-- START Excerpted passage --
- Nix, c. 1970s

Background information
- Born: William Donald Nix September 27, 1941 Memphis, Tennessee, U.S.
- Died: December 31, 2024 (aged 83) Germantown, Tennessee, U.S.
- Genres: Memphis soul; blues; rock;
- Occupations: Musician; songwriter; producer;
- Instruments: Guitar; vocals; saxophone;
- Years active: 1958–2008
- Formerly of: The Mar-Keys

= Don Nix =

American musician and songwriter (1941–2024)

William Donald Nix (September 27, 1941 – December 31, 2024) was an American musician, songwriter, and producer. Nix, who was best known for his song "Going Down," was described by AllMusic as "one of the more obscure figures in Southern soul and rock."

==Biography==
William Donald Nix was born into a musical family in Memphis, Tennessee, on September 27, 1941. His brother Larry became a mastering engineer for Stax Records and for the Ardent Studios in Memphis. Nix began his career playing saxophone for the Memphis-based Mar-Keys, alongside Steve Cropper and Duck Dunn. The group scored a hit single with "Last Night" in 1961. After leaving the Mar-Keys, Nix worked as a session musician for Stax.
-- END Excerpted passage --
-- START Recorded information --
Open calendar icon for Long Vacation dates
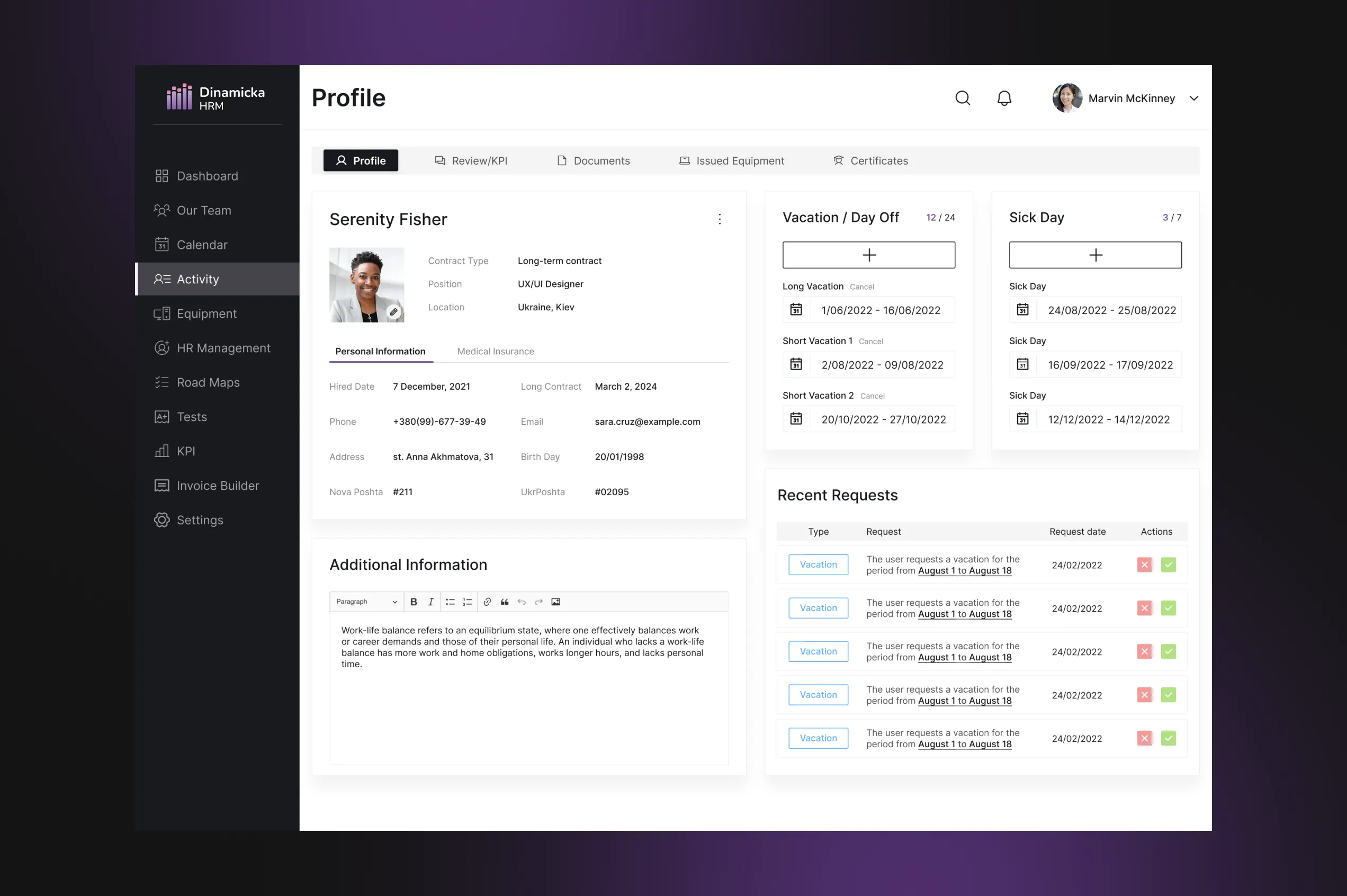 796,310
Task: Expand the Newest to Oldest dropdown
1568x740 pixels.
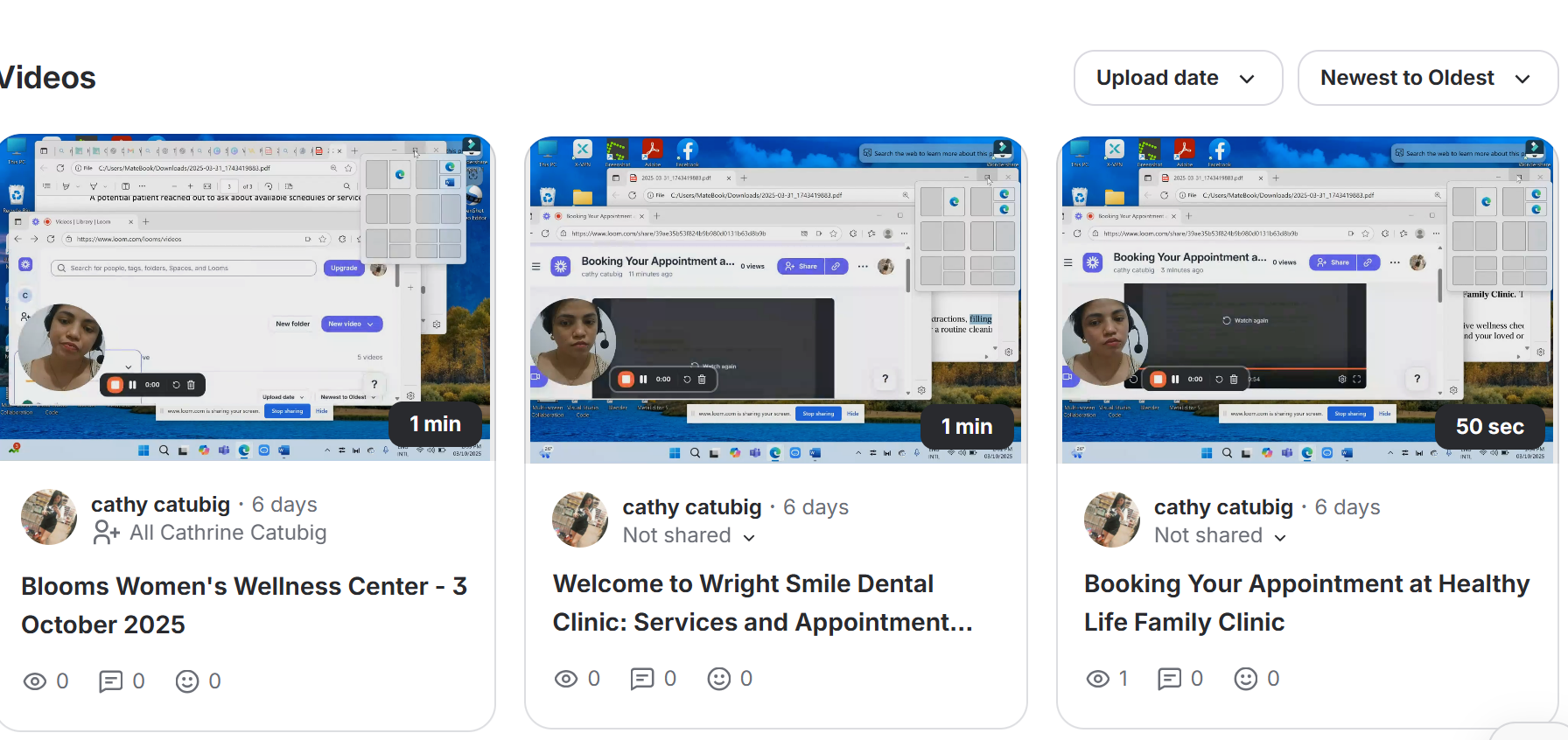Action: click(1426, 78)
-- END Recorded information --
*Instructions to follow*: Continue the Don Nix biography from the sentence about his session work for Stax.

*Answer to the problem*:
After relocating to Los Angeles in the mid-1960s, Nix worked as a producer and songwriter with such acts as Leon Russell, Gary Lewis and the Playboys, John Mayall and the Bluesbreakers, and Freddie King, among others. Nix's best known composition, "Going Down," was originally released by the band Moloch on their eponymous album (Enterprise ENS-1002) in 1969, and has become a blues-rock standard, having been covered by Freddie King, JJ Cale, the Jeff Beck Group, the Who, the Rolling Stones, and Pearl Jam. In 1971, Nix made the acquaintance of George Harrison, leading to Nix organizing the backup vocalists for the Concert for Bangladesh.

As a solo artist, Nix released ten albums between 1970 and 2008, and published three books.

Nix died at his home in Germantown, Tennessee, on December 31, 2024, at the age of 83.

==Discography==
- In God We Trust (Shelter, 1970)
- Living by the Days (Elektra, 1971)
- The Alabama State Troupers Road Show (Elektra, 1972)
- Hobos, Heroes and Street Corner Clowns (Enterprise, 1973)
- Gone Too Long (Cream, 1976)
- Skyrider (Cream, 1979)
- Back to the Well (Appaloosa, 1993)
- Goin' Down: The Songs of Don Nix (Evidence, 2002)
- I Don't Want No Trouble! (Section Eight, 2006)
- Passing Through (Section Eight, 2008)

==Bibliography==
- Road Stories and Recipes (1997), Schirmer Books/Simon & Schuster, New York. ISBN 0-02-864621-5
- Who's That with Don Nix? – A photojournal of Don Nix's personal experiences.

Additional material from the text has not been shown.